The arithmetic progression game and its variations: can you find optimal play? Consider the arithmetic progression game, a two-player game of
perfect information, in which the players take turns playing
natural numbers, or finite sets of natural numbers, all distinct,
and the first player wins if there is a sufficiently long
arithmetic progression amongst her numbers. This question grows out
of Haoran Chen's question, A game on the
integers, and my answer
there.
We have a natural parameterized family of such games, depending on
the number of integers each player is allowed to play on each move
and the desired length of the winning arithmetic progression.
Specifically, for positive-valued functions $f,g$ on the natural
numbers and natural number $n$, let $G(f,g,n)$ be the game in which


*

*Player A is allowed to play $f(i)$ many numbers on move $i$.

*Player B is allowed to play $g(i)$ many numbers on move $i$.

*Player A wins if she can form an arithmetic progression of length $n$ using her numbers.


All the integers played must be distinct.

▶ [Recorded data]
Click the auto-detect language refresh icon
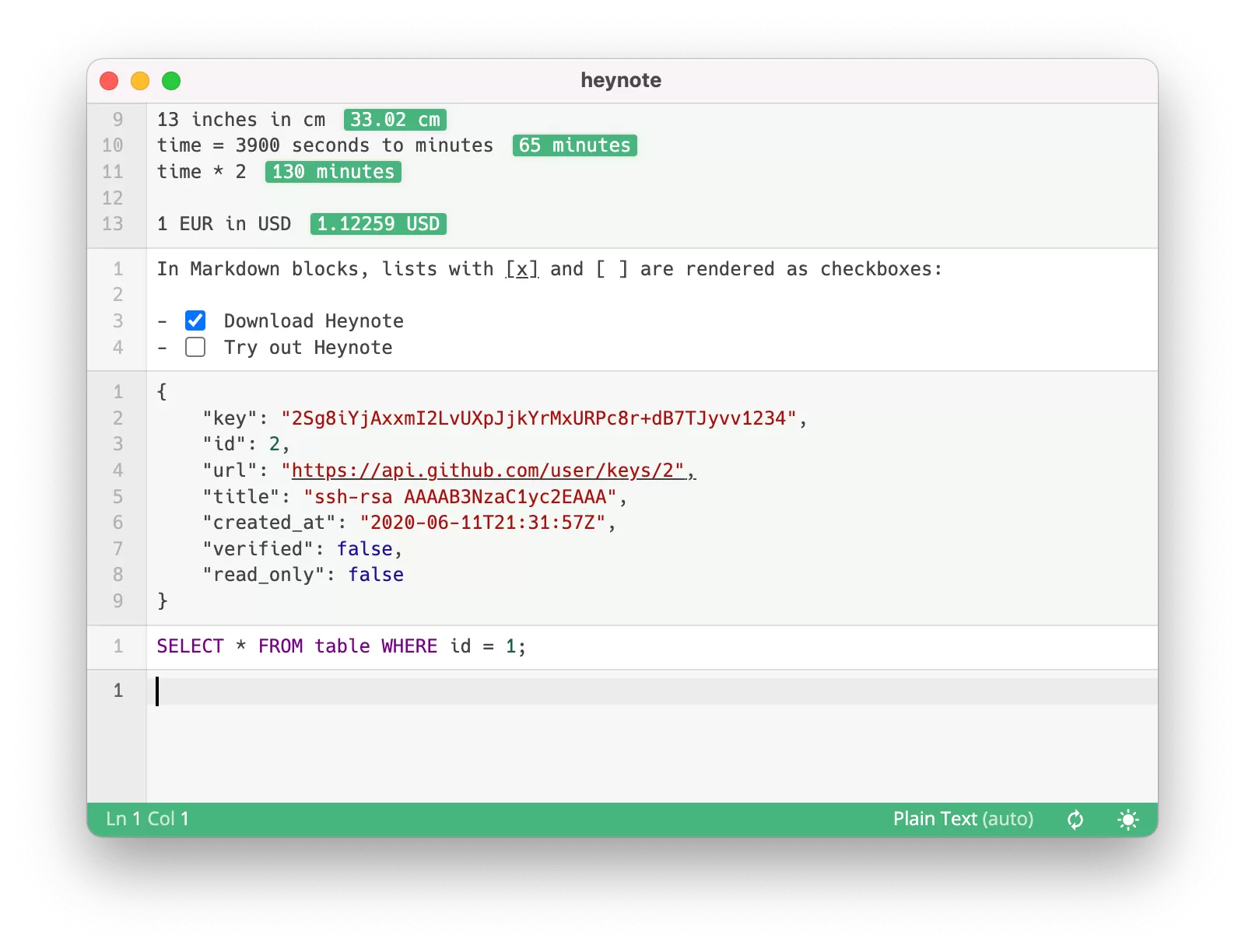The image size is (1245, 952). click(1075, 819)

--

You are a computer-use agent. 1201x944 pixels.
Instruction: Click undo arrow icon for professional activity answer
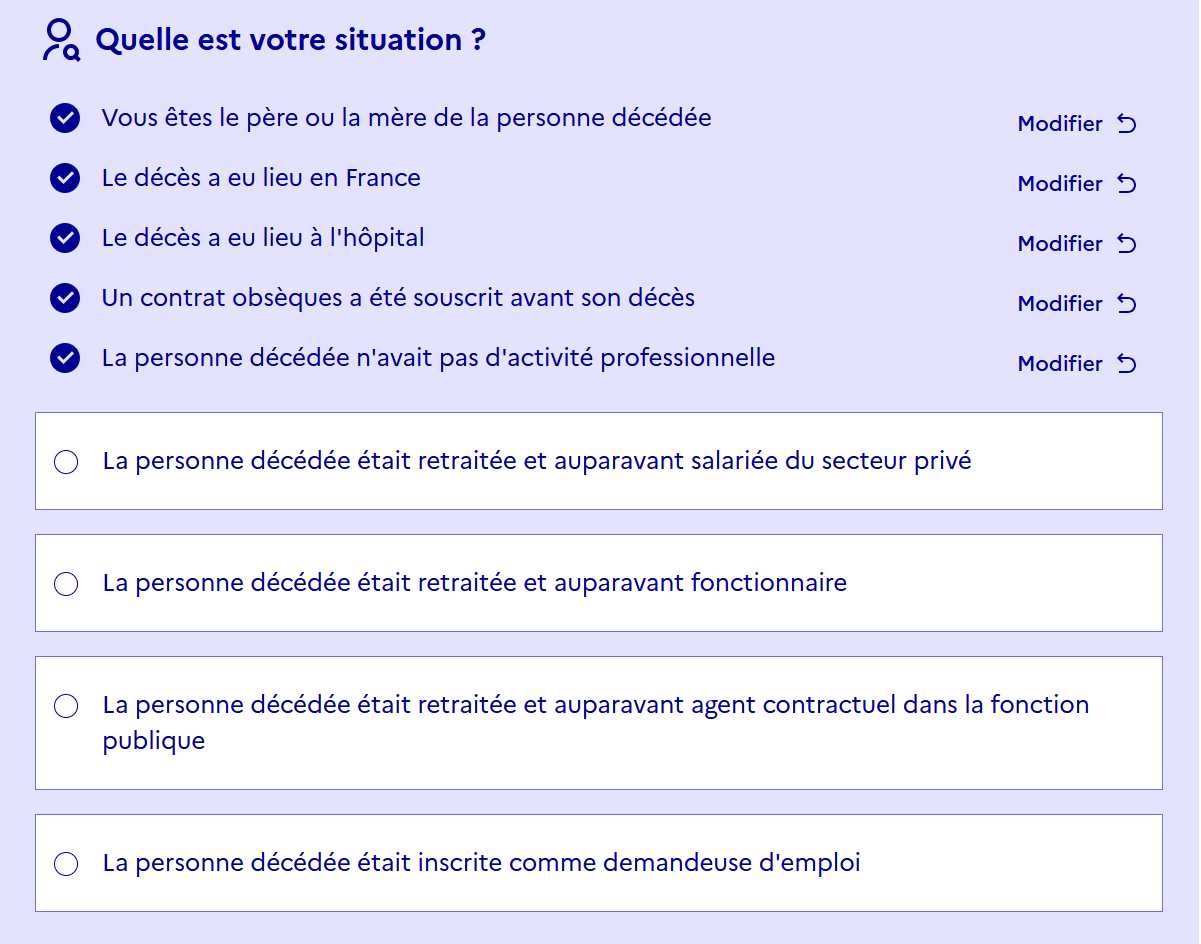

▶ [Set of tasks]
1: From the passage on the arithmetic progression game, quote the span between "We have a natural" and "play $f(i)$ many numbers on move $i$.", inclusive.
2: Render this sentence from the passage on the arithmetic progression game in Spanish: "All the integers played must be distinct."
3: Pick up the passage on the arithmetic progression game after its final sentence and keep writing.

▶ [Answers to the tasks]
1:
We have a natural parameterized family of such games, depending on
the number of integers each player is allowed to play on each move
and the desired length of the winning arithmetic progression.
Specifically, for positive-valued functions $f,g$ on the natural
numbers and natural number $n$, let $G(f,g,n)$ be the game in which


*

*Player A is allowed to play $f(i)$ many numbers on move $i$.

2: Todos los enteros jugados deben ser distintos.

3:
Generalizing, let $G(f,g,\omega)$ be the game where player A aims
in infinite play to create an infinite arithmetic progression in
her set, and let $G(f,g,{<}\omega)$ be the game in which she wins
by creating a set with arbitrarily large finite arithmetic
progressions.
The original game at the other question was $G(1,k,5)$, with $k$
constant.
It is not difficult to see that all the games $G(f,g,n)$ are
determined, meaning that one of the players has a winning strategy.
After all, for finite $n$ the game $G(f,g,n)$ is an open game and
therefore determined; and the infinitary games $G(f,g,\omega)$ and
$G(f,g,<\omega)$ have winning conditions of complexity $\Sigma^0_2$
and $\Pi^0_2$, respectively, and all such games are determined
because they are very low in the Borel hierarchy.
In my answer at the other question, I had made several
observations.


*

*Player A wins the game $G(1,k,n)$, where player A plays one
number on each move and player B plays at most
a constant $k$ many numbers. The winning
strategy for A is simply to play the smallest available number,
which will ensure that set A has positive density, with proportion $1/(k+1)$ in any initial segment,
and all such sets with positive density contain
arbitrarily long arithmetic progressions by Szemerédi's
theorem.

*Thus, actually, player A wins $G(f,k,<\omega)$ for any $f$ and any
$k$, and all with the same strategy.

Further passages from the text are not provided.